What is needed here is an exact copy of all the entries below.

Top of The data

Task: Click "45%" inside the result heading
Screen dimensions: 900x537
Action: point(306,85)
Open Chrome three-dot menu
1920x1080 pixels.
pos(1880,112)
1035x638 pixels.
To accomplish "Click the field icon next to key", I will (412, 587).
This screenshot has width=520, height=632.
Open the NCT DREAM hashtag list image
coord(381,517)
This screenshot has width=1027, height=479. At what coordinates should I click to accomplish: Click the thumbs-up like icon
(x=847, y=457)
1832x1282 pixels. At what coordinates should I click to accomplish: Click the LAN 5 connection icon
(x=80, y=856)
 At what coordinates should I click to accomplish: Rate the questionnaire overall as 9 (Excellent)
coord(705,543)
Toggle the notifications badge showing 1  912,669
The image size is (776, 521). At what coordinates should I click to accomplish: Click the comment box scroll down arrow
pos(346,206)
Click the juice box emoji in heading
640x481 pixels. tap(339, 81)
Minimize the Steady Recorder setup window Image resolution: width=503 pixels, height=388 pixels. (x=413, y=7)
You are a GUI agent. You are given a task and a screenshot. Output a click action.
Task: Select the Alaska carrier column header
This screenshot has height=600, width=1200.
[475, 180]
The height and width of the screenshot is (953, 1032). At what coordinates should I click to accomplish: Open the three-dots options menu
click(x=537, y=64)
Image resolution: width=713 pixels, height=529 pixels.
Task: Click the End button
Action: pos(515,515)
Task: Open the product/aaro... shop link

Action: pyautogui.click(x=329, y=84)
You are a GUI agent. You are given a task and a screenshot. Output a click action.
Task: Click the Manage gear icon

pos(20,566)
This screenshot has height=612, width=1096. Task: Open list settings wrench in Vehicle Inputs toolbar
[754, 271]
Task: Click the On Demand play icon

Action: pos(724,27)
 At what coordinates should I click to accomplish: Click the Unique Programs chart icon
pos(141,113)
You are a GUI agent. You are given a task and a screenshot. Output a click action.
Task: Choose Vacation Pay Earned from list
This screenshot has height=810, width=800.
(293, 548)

Bottom of The data

-- Response area --
Task: Click "45%" inside the result heading
Screen dimensions: 900x537
Action: point(306,85)
Open Chrome three-dot menu
1920x1080 pixels.
pos(1880,112)
1035x638 pixels.
To accomplish "Click the field icon next to key", I will (412, 587).
This screenshot has width=520, height=632.
Open the NCT DREAM hashtag list image
coord(381,517)
This screenshot has width=1027, height=479. At what coordinates should I click to accomplish: Click the thumbs-up like icon
(x=847, y=457)
1832x1282 pixels. At what coordinates should I click to accomplish: Click the LAN 5 connection icon
(x=80, y=856)
 At what coordinates should I click to accomplish: Rate the questionnaire overall as 9 (Excellent)
coord(705,543)
Toggle the notifications badge showing 1  912,669
The image size is (776, 521). At what coordinates should I click to accomplish: Click the comment box scroll down arrow
pos(346,206)
Click the juice box emoji in heading
640x481 pixels. tap(339, 81)
Minimize the Steady Recorder setup window Image resolution: width=503 pixels, height=388 pixels. (x=413, y=7)
You are a GUI agent. You are given a task and a screenshot. Output a click action.
Task: Select the Alaska carrier column header
This screenshot has height=600, width=1200.
[475, 180]
The height and width of the screenshot is (953, 1032). At what coordinates should I click to accomplish: Open the three-dots options menu
click(x=537, y=64)
Image resolution: width=713 pixels, height=529 pixels.
Task: Click the End button
Action: pos(515,515)
Task: Open the product/aaro... shop link

Action: pyautogui.click(x=329, y=84)
You are a GUI agent. You are given a task and a screenshot. Output a click action.
Task: Click the Manage gear icon

pos(20,566)
This screenshot has height=612, width=1096. Task: Open list settings wrench in Vehicle Inputs toolbar
[754, 271]
Task: Click the On Demand play icon

Action: pos(724,27)
 At what coordinates should I click to accomplish: Click the Unique Programs chart icon
pos(141,113)
You are a GUI agent. You are given a task and a screenshot. Output a click action.
Task: Choose Vacation Pay Earned from list
This screenshot has height=810, width=800.
(293, 548)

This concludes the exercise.